「はあっ、生き返るぅ!」
一日の終わり、薄ピンク色の華やかなビキニアーマーに着替えたマユミは、肌の保湿に効果の高い新鮮なミルクで満たした彼女専用のバスタブに浸り、甘い香りを放つグラスの中身をなめると雄叫びとともに満面の笑みを浮かべた。
赤ちゃんが生まれて初めて浮かべた微笑みが妖精に生まれ変わるなんておとぎ話が現実であるとすれば、その末路はあまりにも残酷すぎる。
きっと耳触りの良い作り話に違いないとクマヤンは心の中で結論づけた。
グラスの中身が焼酎やビールなどのいかにもな酒でなく、プクレット地方で酒造りの為だけに栽培された林檎を用いた上品なシードルであることがせめてもの救いである。
そんな、本日の閉店後のクマヤン酒場は、誰に告げたわけでもないのに常連客達が各々持ち寄った祝の品でカウンター上が溢れかえっている。

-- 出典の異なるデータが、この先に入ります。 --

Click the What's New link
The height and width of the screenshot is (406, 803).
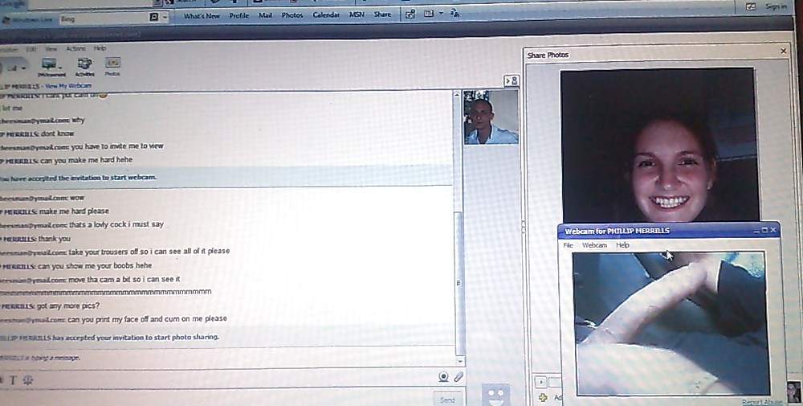tap(202, 16)
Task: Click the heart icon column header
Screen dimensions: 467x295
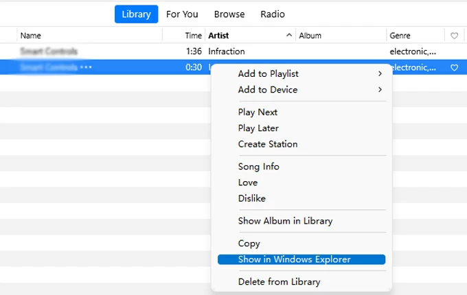Action: [454, 36]
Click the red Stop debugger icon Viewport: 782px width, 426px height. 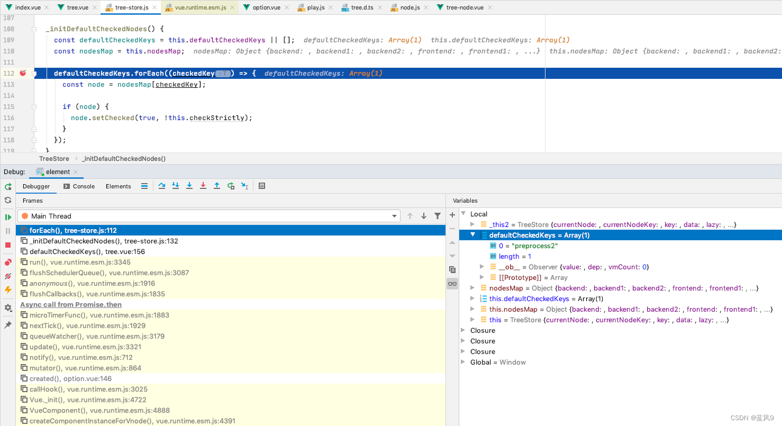click(8, 245)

最近は掛け持ちの武具商人も軌道に乗って、その結果、仕入れのために店を閉める日も増えたというのに有り難いことだと、皿を拭きながらクマヤンは微笑みを浮かべた。
一通り片付けを終えたところでふと思い出す。
もうかれこれ長い付き合いになる相棒、マユミの誕生日を、何だかんだはぐらかされ続け、クマヤンは知らないのだ。
お互いに気心知れた仲であるとは自負している。
である以上、教えてくれないのは何か嫌な思い出でもあるのか、そもそも妖精にはそういう風習がないのか、はたまた、ひょっとしたら昔のこと過ぎて単純に忘れているのかもしれない。
もはや無理には聞くまいが、自分の誕生日のついでに、ちょっとした贅沢を押し付けてもバチは当たらないだろう。
テーブルを埋める戴き物に目を走らせると、丸形の堅焼きクラッカー、マユミからの贈り物のマロングラッセ、カマンベールチーズを手にとった。
冷蔵ボックスから取り出したクリームを泡立てて、熱で少し柔らかくしたチーズをスプーンですくい、混ぜ入れる。
更に糖蜜シロップとブランデーのよく染み込んだマロングラッセを3粒分、微塵に刻み、ふんだんにクリームにブレンドした。
クラッカーを台座に、仕上がったマロンチーズクリームを螺旋に絞って、山頂にも2つに割ったマロングラッセを飾れば、アップルシードルと相性の良い、即席のモンブランの出来上がりである。
「お嬢様、こちらマスターからの心付けでございます」
などと、おどけて見せながらマユミのバスタブの隣にそっとケーキを給仕する。
「うわ、これ、私が贈ったやつ?もう使ってくれたんだ!」
妖精の彼女にはもちろんオーバーサイズのケーキだが、自分用と同じ大きさで用意するのがクマヤンなりの礼儀である。
「美味しい!これ、定番メニューに入れようよ!」
小さいスプーンでクリームをすくい頬張れば、満面の笑みが浮かぶ。
「考えておこう」
そう答えながらも、クマヤンにその気はない。
その後もシードルにケーキをツマミに、他愛ない話を咲かせ、自身の誕生日と、マユミの誕生日じゃない日祝いの特別なケーキを味わいながら、贅沢な時間を過ごした二人であった。